Allo stesso modo mi paiono ancora estremamente attuali le considerazioni di Postacchini, Ricciotti e Borghesi quando affermano che
Far star “meglio” l’handicappato a scuola, ma anche in ospedale o nei centri di accoglienza, farlo sorridere, farlo interagire è opera meritoria, ma se non si esce da questa genericità hanno buon gioco quanti si chiedono dove stia esattamente, nella Musicoterapia, il confine tra educazione e terapia, e in quale dei due ambiti debba essere inserito l’apprendimento di comportamenti più adeguati. (Postacchini, Ricciotti e Borghesi 1997, p. 58).
Da questo punto di vista anche definizioni come quelle di Musicoterapia “ricreativa”, “partecipativa” o “compartecipata”, o ancora Musicoterapia “di coinvolgimento”, “di condivisione”, “di solidarietà” o “di comunità” indicano contesti che paiono essere del tutto afferenti al mondo dell’educazione. Per cui non si vede l’esigenza di chiamarli con nuove espressioni[7] nel momento in cui i propri obiettivi siano
incrementare le possibilità di azione dell’individuo, [ad] incoraggiare la partecipazione, le relazioni e lo sviluppo del singolo tenendo in considerazione i suoi bisogni culturali e sociali, il suo essere inserito all’interno di uno specifico contesto con il quale quotidianamente interagisce […], unire il divario tra gli individui e le comunità creando uno spazio comune per un far musica e mostrare le abilità e il valore artistico e umano. (Caneva, Mattiello 2018, p. 24)
La Musicoterapia potrà dichiararsi tale quando chiarisca per ogni intervento il contesto e le finalità, individuando principalmente in questi due fattori i tratti pertinenti e dirimenti fra un approccio che rimane educativo ed uno terapeutico:
La disciplina musicoterapica molto spesso viene confusa e mescolata con attività musicali o pensata solo in relazione a momenti di rilassamento: capita infatti di leggere il termine “Musicoterapia” in aree-benessere, o in contesti che tutto sono tranne che terapeutici. Per poter parlare di percorso terapeutico è necessario stabilire una presa in carico; un progetto chiaro, con frequenza e durata specifiche e basato su evidenze scientifiche; un setting definito; obiettivi da raggiungere e da valutare: si determina in ciò la Musicoterapia. (Nobili, in Bertazzoni, Filippa, Rizzo, 2019, pp. 153-175).
In questa prospettiva il concetto di setting è fondamentale, e in Musicoterapia consiste in una cornice spazio-temporale (luogo, tempi, oggetti, strumenti, regole, comportamenti) che va progettata con cura e che rappresenta “la condizione necessaria affinché si possa parlare di psicoterapia e di arteterapia” (Vizzano 2009, p. 52; Chiappetta Cajola, Rizzo 2016, pp. 118-119). Ci sono consolidate esperienze, osservazioni, riflessioni sul ruolo e le opportunità del setting che lo propongono come un contesto progettato per l’osservazione di quanto accade al suo interno, contenitivo e protettivo, regolato e flessibile allo stesso tempo, condizioni difficilmente realizzabili all’interno dei contesti scolastici[8].

- Completa quanto segue -
[a] Ricopia dal brano sulla musicoterapia il passo che va da "In questa prospettiva" fino a "dei contesti scolastici[8]." compreso.
[b] Secondo il brano sulla musicoterapia, quali elementi formano la cornice spazio-temporale del setting? Elencali tutti.
L'elenco che viene dopo è materiale a sé, staccato dal brano.

- Dati registrati -
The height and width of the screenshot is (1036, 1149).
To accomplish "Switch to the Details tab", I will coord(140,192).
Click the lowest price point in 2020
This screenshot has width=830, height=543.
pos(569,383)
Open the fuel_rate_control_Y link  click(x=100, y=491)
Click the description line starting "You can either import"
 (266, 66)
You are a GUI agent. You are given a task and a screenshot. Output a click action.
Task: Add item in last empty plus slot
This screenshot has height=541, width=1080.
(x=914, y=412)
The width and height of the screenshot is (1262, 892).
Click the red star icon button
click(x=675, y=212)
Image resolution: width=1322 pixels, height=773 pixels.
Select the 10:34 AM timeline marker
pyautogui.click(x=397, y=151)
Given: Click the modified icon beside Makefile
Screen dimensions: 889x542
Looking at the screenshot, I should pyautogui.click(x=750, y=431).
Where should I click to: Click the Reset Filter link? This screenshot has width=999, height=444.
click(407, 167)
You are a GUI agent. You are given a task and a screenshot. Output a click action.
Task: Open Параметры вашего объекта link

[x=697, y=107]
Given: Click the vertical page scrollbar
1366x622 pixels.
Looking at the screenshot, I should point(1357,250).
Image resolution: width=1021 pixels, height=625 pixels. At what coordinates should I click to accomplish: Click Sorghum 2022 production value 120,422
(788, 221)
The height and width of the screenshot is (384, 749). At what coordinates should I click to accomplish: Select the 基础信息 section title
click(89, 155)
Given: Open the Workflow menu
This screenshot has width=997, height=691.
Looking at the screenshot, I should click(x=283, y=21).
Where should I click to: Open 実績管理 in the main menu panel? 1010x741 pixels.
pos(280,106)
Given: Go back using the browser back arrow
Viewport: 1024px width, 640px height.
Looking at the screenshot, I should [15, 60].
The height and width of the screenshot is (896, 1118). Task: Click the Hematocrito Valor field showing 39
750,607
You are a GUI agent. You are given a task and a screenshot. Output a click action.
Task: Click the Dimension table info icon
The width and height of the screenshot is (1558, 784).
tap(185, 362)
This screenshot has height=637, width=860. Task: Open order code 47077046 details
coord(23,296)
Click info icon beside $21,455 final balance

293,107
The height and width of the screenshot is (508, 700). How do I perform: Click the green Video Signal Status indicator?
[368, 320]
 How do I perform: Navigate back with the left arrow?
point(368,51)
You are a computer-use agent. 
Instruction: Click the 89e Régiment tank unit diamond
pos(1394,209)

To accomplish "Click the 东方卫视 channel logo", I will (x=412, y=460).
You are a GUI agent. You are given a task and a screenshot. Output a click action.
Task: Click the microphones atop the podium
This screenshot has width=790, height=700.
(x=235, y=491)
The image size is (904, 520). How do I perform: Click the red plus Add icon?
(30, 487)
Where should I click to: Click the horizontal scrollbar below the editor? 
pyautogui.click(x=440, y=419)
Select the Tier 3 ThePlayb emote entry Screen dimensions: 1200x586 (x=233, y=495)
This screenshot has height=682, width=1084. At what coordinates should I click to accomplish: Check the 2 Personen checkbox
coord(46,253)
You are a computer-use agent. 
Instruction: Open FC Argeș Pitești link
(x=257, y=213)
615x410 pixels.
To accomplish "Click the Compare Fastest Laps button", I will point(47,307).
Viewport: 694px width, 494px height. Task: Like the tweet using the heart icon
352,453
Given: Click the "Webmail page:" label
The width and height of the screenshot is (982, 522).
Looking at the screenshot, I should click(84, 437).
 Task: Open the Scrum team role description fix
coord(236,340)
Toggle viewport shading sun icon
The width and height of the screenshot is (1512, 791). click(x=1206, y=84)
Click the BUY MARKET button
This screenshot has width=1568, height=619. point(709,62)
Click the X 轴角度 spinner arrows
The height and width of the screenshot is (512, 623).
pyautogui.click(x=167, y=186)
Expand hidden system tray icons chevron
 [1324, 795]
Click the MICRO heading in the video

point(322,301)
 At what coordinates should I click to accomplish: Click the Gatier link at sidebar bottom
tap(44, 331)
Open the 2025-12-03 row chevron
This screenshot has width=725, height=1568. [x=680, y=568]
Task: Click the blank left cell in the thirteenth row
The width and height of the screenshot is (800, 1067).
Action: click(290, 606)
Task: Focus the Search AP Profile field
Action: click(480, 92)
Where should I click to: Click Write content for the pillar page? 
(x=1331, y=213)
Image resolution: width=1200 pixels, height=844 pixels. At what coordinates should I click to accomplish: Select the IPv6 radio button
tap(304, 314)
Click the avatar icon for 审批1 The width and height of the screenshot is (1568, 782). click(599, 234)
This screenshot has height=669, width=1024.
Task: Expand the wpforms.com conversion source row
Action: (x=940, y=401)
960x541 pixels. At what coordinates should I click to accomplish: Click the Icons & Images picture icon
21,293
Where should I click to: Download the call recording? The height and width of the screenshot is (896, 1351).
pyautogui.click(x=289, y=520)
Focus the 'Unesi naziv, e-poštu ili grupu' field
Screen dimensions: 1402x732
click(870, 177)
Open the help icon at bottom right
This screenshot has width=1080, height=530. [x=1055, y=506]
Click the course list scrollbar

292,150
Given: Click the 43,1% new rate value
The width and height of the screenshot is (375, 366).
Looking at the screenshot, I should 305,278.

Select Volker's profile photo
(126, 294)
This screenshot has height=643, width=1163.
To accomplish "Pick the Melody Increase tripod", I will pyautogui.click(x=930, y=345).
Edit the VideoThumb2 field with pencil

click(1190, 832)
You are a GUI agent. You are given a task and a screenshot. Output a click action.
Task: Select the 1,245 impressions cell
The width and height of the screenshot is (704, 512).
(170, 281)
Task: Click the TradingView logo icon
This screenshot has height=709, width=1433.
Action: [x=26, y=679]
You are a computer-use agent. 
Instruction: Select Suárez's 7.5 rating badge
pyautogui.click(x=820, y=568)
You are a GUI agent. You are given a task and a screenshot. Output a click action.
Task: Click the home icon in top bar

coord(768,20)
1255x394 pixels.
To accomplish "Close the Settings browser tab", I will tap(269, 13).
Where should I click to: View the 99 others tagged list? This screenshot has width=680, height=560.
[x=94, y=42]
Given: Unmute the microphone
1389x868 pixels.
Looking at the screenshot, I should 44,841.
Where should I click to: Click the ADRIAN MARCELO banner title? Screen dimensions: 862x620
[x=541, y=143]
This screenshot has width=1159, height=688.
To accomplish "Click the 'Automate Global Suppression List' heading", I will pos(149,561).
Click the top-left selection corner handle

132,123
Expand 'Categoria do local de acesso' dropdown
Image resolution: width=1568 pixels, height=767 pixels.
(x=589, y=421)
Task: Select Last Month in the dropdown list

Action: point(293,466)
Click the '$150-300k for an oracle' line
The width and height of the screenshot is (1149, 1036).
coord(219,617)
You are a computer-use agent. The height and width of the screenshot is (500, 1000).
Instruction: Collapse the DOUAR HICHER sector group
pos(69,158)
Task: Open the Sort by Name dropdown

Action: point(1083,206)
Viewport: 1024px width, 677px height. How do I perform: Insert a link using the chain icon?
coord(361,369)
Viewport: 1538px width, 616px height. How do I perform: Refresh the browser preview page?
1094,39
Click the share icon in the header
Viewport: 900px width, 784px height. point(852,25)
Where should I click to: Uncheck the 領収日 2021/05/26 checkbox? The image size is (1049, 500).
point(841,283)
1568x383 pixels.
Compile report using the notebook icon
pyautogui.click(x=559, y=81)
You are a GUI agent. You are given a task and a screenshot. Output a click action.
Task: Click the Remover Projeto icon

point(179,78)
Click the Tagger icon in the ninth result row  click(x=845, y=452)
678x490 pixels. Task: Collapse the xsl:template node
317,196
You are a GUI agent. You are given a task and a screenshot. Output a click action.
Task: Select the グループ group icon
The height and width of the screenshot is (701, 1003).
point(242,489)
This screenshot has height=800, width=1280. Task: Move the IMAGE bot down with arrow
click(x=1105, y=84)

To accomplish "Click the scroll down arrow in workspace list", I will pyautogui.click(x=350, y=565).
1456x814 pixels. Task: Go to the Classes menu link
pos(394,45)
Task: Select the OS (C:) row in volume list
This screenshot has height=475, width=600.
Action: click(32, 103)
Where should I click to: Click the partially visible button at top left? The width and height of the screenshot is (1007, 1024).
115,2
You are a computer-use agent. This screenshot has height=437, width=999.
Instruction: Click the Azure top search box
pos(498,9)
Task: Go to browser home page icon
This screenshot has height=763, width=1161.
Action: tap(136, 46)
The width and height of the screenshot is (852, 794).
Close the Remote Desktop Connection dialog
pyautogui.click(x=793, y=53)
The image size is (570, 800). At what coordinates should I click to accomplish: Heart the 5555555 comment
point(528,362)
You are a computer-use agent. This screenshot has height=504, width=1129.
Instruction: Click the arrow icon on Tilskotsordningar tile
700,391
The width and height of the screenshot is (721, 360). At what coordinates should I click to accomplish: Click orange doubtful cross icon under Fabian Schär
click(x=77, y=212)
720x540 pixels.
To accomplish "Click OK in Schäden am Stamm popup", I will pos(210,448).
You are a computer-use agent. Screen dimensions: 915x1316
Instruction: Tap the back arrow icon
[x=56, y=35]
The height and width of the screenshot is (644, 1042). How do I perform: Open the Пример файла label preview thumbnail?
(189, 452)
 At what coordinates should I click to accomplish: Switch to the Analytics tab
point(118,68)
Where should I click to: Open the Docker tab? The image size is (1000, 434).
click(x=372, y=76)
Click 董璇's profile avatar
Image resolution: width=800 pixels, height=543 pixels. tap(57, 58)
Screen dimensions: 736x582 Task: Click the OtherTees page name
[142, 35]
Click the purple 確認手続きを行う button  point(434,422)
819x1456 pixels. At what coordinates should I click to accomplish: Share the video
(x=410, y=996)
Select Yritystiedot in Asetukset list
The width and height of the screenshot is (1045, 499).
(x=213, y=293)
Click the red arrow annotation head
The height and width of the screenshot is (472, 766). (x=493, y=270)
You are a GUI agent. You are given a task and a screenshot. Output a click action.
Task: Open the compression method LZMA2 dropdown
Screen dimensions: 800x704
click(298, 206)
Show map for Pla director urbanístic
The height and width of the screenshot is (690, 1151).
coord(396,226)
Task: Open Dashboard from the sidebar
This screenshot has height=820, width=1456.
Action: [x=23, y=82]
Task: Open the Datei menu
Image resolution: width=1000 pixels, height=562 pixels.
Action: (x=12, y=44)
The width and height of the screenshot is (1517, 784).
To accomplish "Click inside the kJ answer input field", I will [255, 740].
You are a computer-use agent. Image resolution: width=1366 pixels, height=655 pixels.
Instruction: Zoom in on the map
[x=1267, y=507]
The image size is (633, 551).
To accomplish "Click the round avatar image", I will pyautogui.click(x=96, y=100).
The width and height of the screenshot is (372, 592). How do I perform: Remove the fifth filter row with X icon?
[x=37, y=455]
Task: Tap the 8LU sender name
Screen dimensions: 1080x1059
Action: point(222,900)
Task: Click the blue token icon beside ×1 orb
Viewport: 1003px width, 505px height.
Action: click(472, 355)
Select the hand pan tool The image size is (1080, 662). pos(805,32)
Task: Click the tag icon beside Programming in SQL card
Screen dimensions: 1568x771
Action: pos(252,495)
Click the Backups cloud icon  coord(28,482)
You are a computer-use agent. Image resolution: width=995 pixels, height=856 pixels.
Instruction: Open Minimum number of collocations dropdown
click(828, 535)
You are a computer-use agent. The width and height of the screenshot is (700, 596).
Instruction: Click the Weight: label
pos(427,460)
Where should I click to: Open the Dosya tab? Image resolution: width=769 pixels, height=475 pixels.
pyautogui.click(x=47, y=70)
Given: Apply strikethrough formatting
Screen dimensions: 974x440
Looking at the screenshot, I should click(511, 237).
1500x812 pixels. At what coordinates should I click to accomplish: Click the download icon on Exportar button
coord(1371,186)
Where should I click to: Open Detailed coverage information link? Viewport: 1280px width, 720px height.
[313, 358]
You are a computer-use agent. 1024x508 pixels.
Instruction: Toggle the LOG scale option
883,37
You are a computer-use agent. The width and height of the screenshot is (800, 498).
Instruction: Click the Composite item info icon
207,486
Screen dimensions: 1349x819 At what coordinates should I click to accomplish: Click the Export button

- Risposte scritte -
[a]
In questa prospettiva il concetto di setting è fondamentale, e in Musicoterapia consiste in una cornice spazio-temporale (luogo, tempi, oggetti, strumenti, regole, comportamenti) che va progettata con cura e che rappresenta “la condizione necessaria affinché si possa parlare di psicoterapia e di arteterapia” (Vizzano 2009, p. 52; Chiappetta Cajola, Rizzo 2016, pp. 118-119). Ci sono consolidate esperienze, osservazioni, riflessioni sul ruolo e le opportunità del setting che lo propongono come un contesto progettato per l’osservazione di quanto accade al suo interno, contenitivo e protettivo, regolato e flessibile allo stesso tempo, condizioni difficilmente realizzabili all’interno dei contesti scolastici[8].

[b] Luogo, tempi, oggetti, strumenti, regole, comportamenti.